Paper and Plastic – Paper mills experienced increased merger and acquisition (M&A) activity during 2018. Despite the simmering trade war between the U.S. and China, RISI reports that about one third of the deals (both announced and completed) from last year involved Chinese and other Asian firms. There were 14 deals made that were collectively valued at $9.1 billion. While this activity may appear encouraging for more infrastructure investments down the road, it’s important to take a step back and look at the drivers for this behavior and figure out what the next steps may be as manufacturing has to also adapt to consumer behavior changes.
Due to trade policies creating fiber shortages, Chinese mills needed to find other avenues to supply the necessary feedstock for their operations.

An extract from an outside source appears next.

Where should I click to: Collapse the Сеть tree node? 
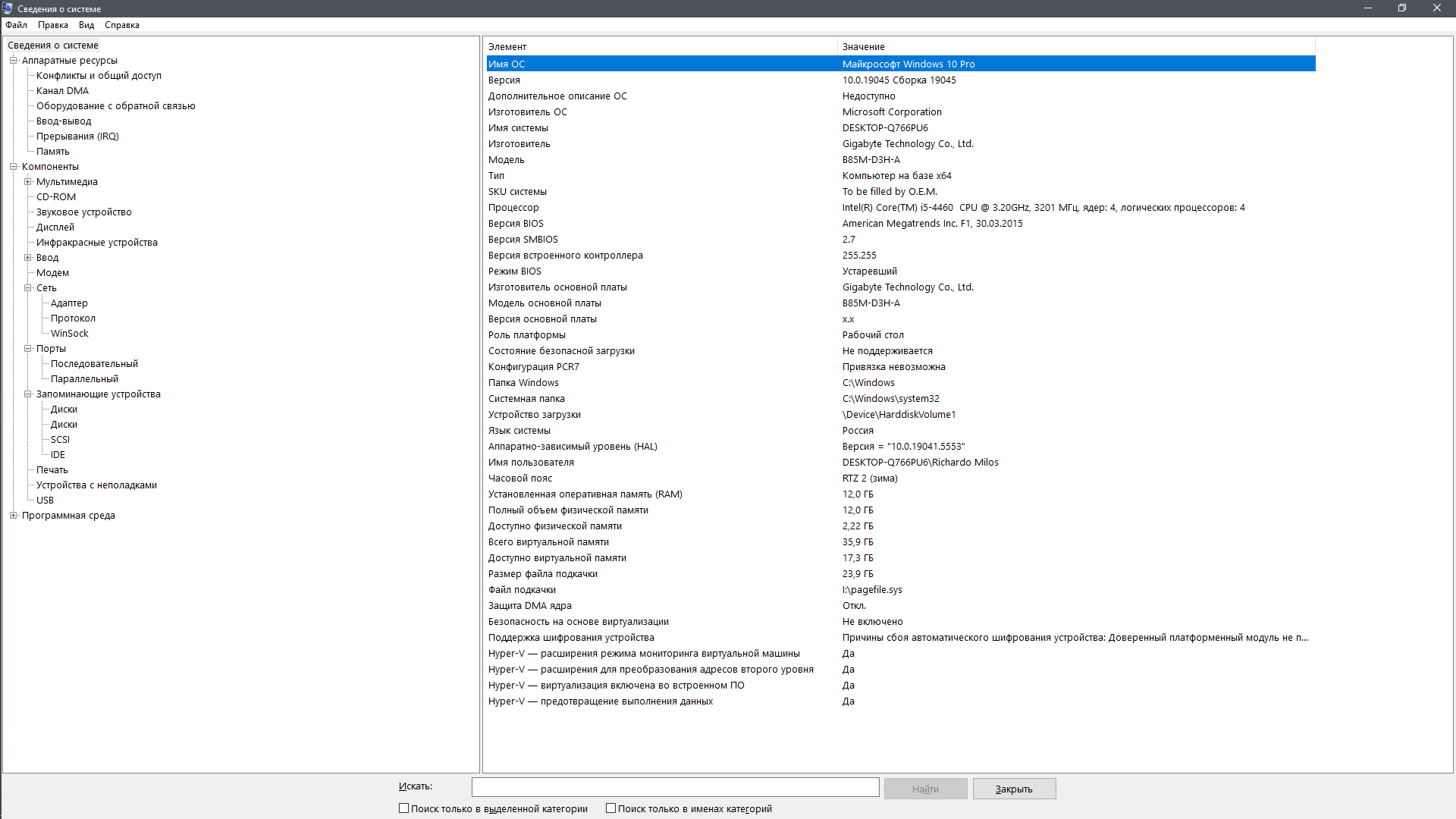27,288
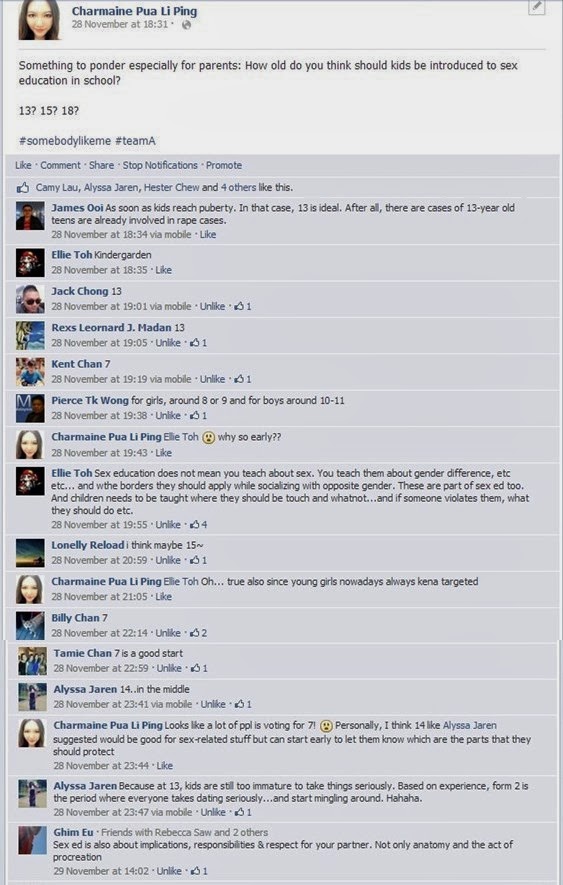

China is sitting on capital reserves due to its considerable trade surplus which can fund venture capital financing. Moving that capital outside of its borders is not congruent to their domestic development plans so this investment push is likely a stop-gap measure to ease industry adaptation. However, once the supply of pulp is on track for a balance, it will be important for foreign investments to consider expanding their new footprint or selling off. In the coming years, they may be competing with U.S. mills who have recently expanded their conversion capacity through acquisitions and brownfield projects.